To plan for future stability and address current responsibility, the Riverside Financial Performance and Budget Committee developed a list of 10 markers that should evaluate the status of the city’s financial health.

In their meeting this Friday, the committee will present its multi-measured diagnostic which is broken into groups beneath three questions: Can the city pay its bills now, can the city’s revenues cover its expenses and can the city pay its bills in the future?

Each of the 10 “indicators” refers to 10 different aspects of Riverside’s finances to see how the city was doing as of the end of the 2019-20 fiscal year. This includes Riverside’s trends over the previous five years and how it compares to other cities that are similar in size.

Riverside faces a structural deficit of $14.5 million and a pension-debt crisis in the billions. In response, city officials created a tightened spending plan, suspended scheduled raises and halted recruitment for 137 empty city staff positions. Mayor Patricia Lock Dawson said this resulted in $21 million in savings last year during her January State of the City Address.

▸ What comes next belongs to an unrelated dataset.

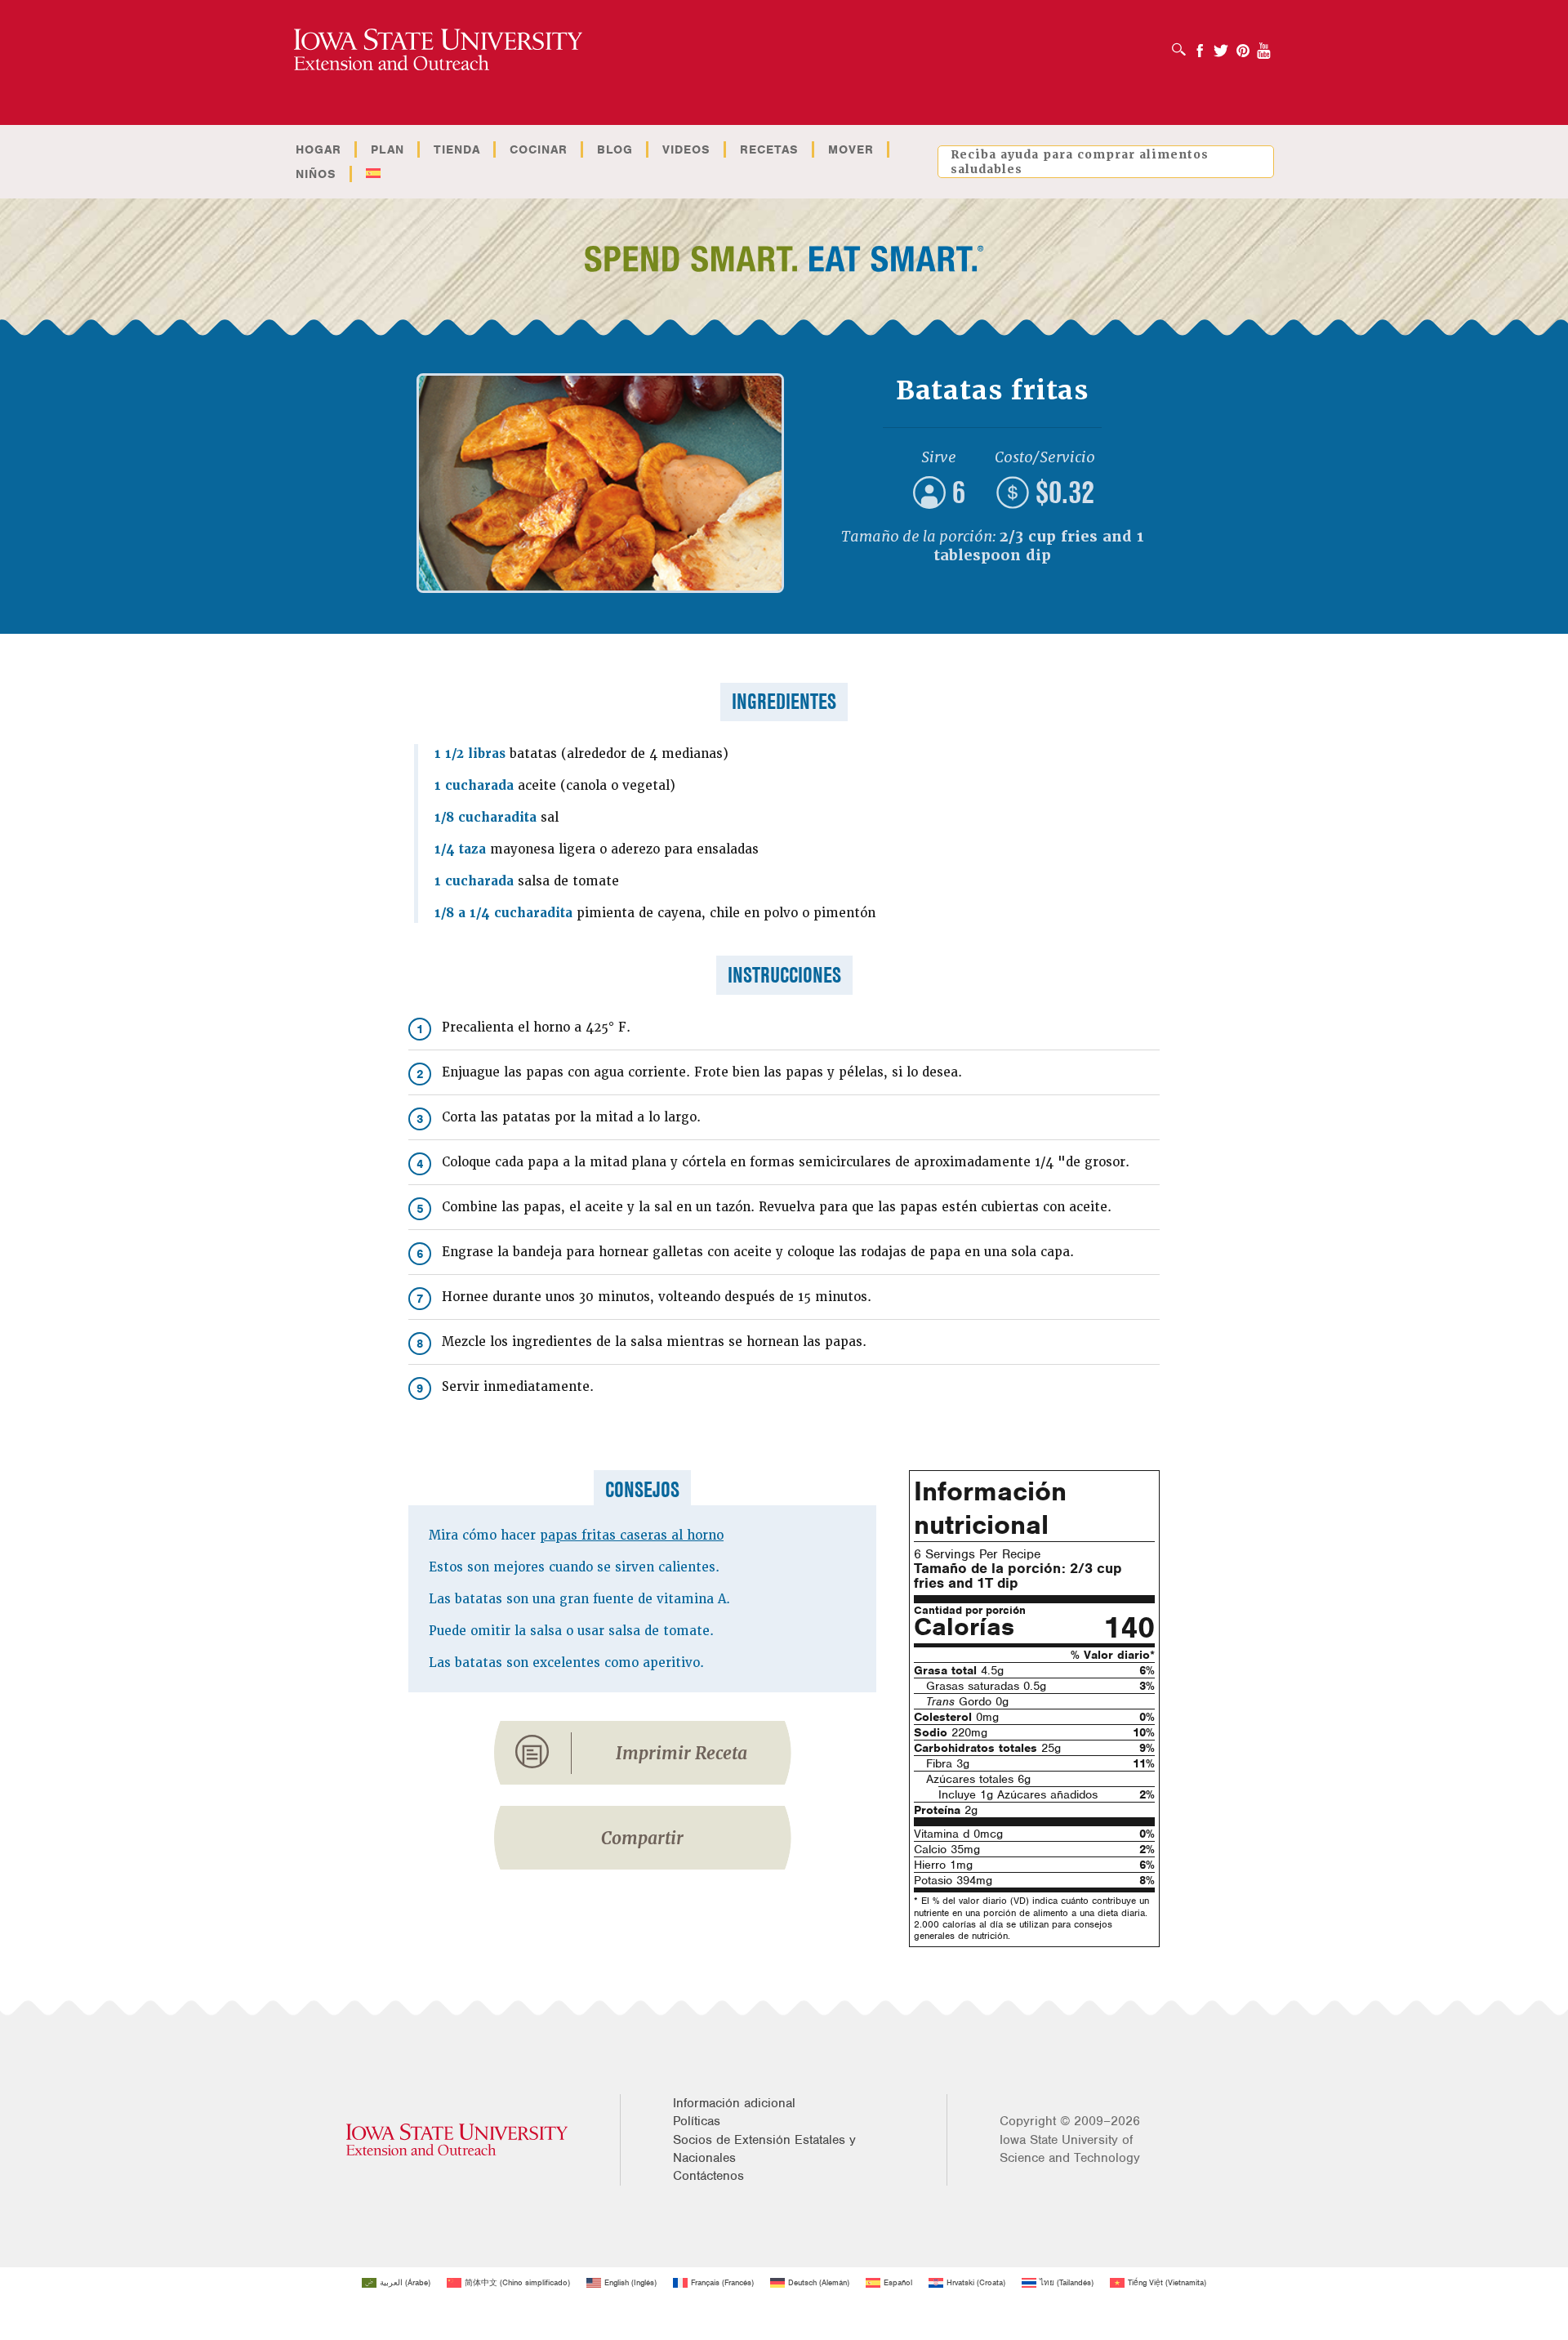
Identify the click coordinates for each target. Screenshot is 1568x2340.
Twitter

In the address, she highlighted the priorities the city needs to tackle. Stabilizing Riverside’s finances was at the top of her list.

Lock Dawson said her three-pronged approach to solving the city’s financial challenges is to refinance existing city debt, create a budget stabilization effort and generate new forms of revenue by fostering existing businesses’ growth and attracting new investment.

The city is also currently utilizing Priority-Based Budgeting, a tool approved in 2020 as the preferred method of organizing the city’s budgeted items each fiscal year.

This Friday’s presentation and discussion will be held in Riverside City Hall at 3 p.m.